屋久島と種子島では、次の表からわかるように、降水量において大きな違いがあります。二つの島はすぐ近くに位置しているにもかかわらず、屋久島では、なぜこれほど雨が多くなるのでしょうか。その原因について、地図から読み取れることをふまえて1行で説明しなさい。

吉祥女子中学校 地図

 屋久島種子島
平均気温(℃) 19.4 19.6
降水量(mm) 4477.2 2345.0
日照時間(時間) 1530.5 1804.2
1mm以上の降雨の日数(日) 162.8 126.1

(気象庁ホームページ資料より作成)
※数字は1981~2010年の平均値です。

中学入試問題は、子どもたちの“未来へ学び進むチカラ”を試しています。
そこには各中学の「こんなチカラを持った子どもを育てたい」というメッセージが込められています。
では、この吉祥女子中学校の社会の入試問題には、どういうメッセージが込められていたのか、解答・解説と、出題意図についてのインタビューを見てみましょう。

解答と解説

日能研による解答と解説

解答例

屋久島は標高差が大きく、湿った風が山にぶつかり、雨が多くなるから。

解説

地図から読み取れる2つの島の最大のちがいは、山の険しさです。この地図は等高線ではなく陰影で標高の高さを表現しています。この陰影から屋久島は種子島に比べて谷が深く山がちであることがわかりますし、島の中央にそびえる宮之浦岳は数値を読み取ると2000メートル級の山であることもわかります。

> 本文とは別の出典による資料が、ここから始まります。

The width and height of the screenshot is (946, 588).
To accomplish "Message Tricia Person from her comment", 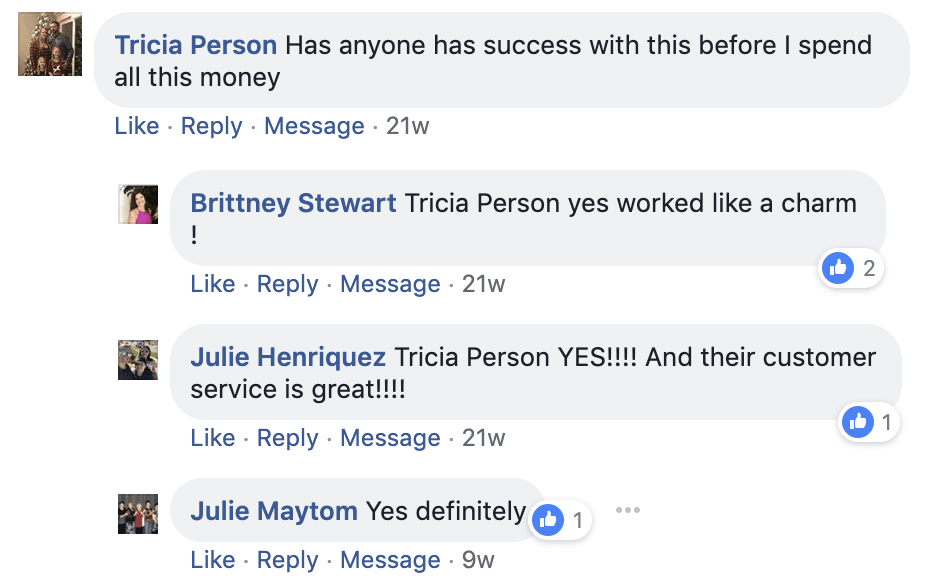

ここで、山と雨の関係についてあらためて考えてみましょう。冬の季節風が越後山脈にぶつかって新潟県に大量の雪を降らせることや、中国山地や四国山地が季節風をさえぎるために瀬戸内地方の降水量が年間を通じて少なくなることなどは知っていますね。同じことを屋久島にもあてはめて考えてみましょう。屋久島では、湿った風が吹いてきたときに山にぶつかって雨を降らせるのに対し、高い山のない種子島では湿った風が通りすぎていってしまうと推測できます。

日能研がこの問題を選んだ理由

山地と降水量の関係は、気候について学ぶときに必ずふれる内容だといえます。しかし、「冬の季節風と越後山脈の関係」といった、わかりやすい地域に特化して学ぶことが多く、屋久島と種子島にその関係をあてはめて考える経験は、ほとんどの受験生にとってそれまでにないことだったのではないでしょうか。

あることがらに見られる関係を一般化して、他のことがらにもあてはめる力は、社会科に限らず学ぶ上で非常に大切な力です。なぜ湿った風が山地にぶつかると雨が降るのかということを、しくみの上でも理解していないと、なかなか「一般化する」ことができず、「屋久島の降水量については習っていないから」として、考えることをやめてしまうかもしれません。

この問題は、学んだことを、学んだときの形のまま問うのではなく、新たな状況にあてはめて考え、しかも簡潔に文章で表現することを求めています。子どもたちの力を多面的に試すことができるという意味でも興味深い設問だといえます。

このような理由から、日能研ではこの問題を□○シリーズに選ぶことに致しました。